Abdel-Baki, A., Ouellet-Plamondon, C. et Malla, A. (2012). Pharmacotherapy challenges in patients with firstepisode psychosis. Journal of Affective Disorders, 138(Suppl), 3-14.
The first episode of a psychotic disorder typically occurs in late adolescence or young adulthood, a critical time of development with respect to personality, social role, education, and vocation. The first few years of psychosis appear to be a critical period during which intervention needs to be initiated before the consequences of psychosis become more severe. Early intervention is therefore crucial in maximizing outcomes. Although response rates to antipsychotic medication in first-episode psychosis (FEP) are good, there is a relatively high risk of relapse. The greatest challenges that physicians face in treating FEP and preventing relapse are engaging patients in treatment and preventing non-adherence to therapy.
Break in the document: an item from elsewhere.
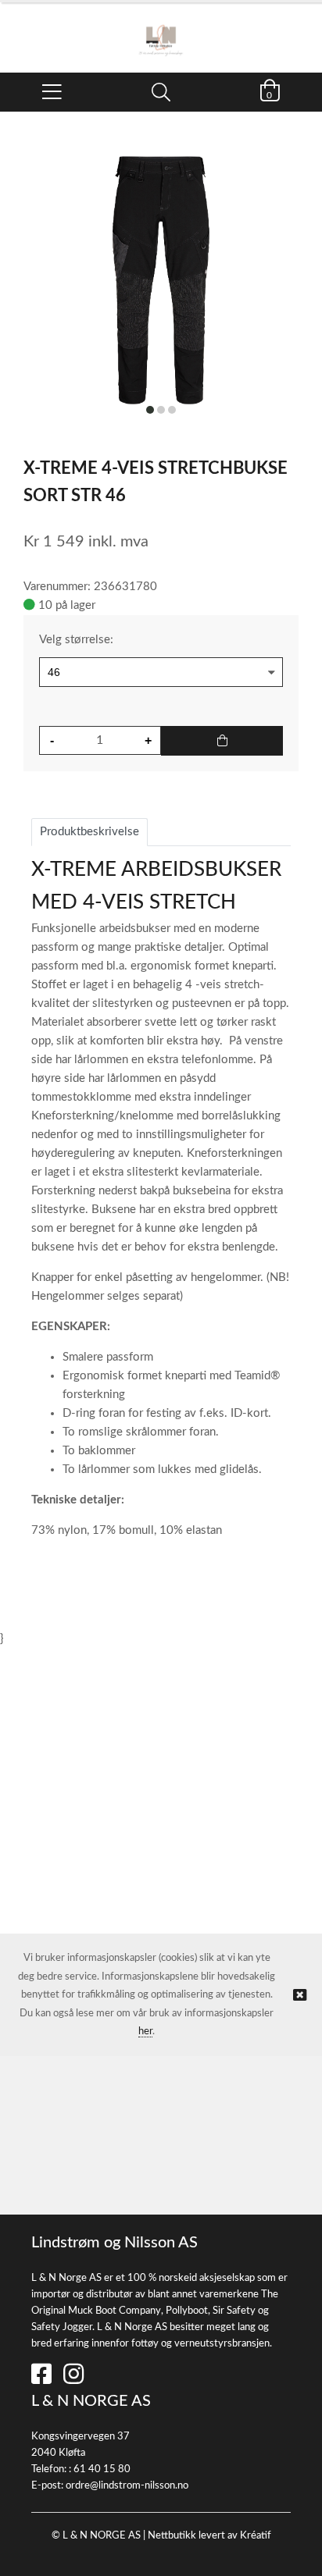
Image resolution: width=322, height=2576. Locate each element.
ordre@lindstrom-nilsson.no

Overall rates of non-adherence to antipsychotic medications for FEP patients are estimated to be at or higher than 50% within the first year of treatment, suggesting that malleable factors linked to non-adherence need to be targeted in interventions provided. Factors influencing adherence can be categorized into four groups: (1) environment-related, (2) patient-related, (3) medication- related, and (4) illness-related. This paper will review the factors associated with adherence
and discuss solutions to optimize engagement, adherence to medication, and treatment in order to prevent relapse. Factors like social and family support, therapeutic alliance, attitudes and beliefs toward illness and medication, insight, substance use disorders, medication efficacy, tolerability, and accessibility will be discussed. Solutions, such as early psychosis specialized services integrating psychosocial therapies and careful selection of appropriate antipsychotic medication,will be proposed.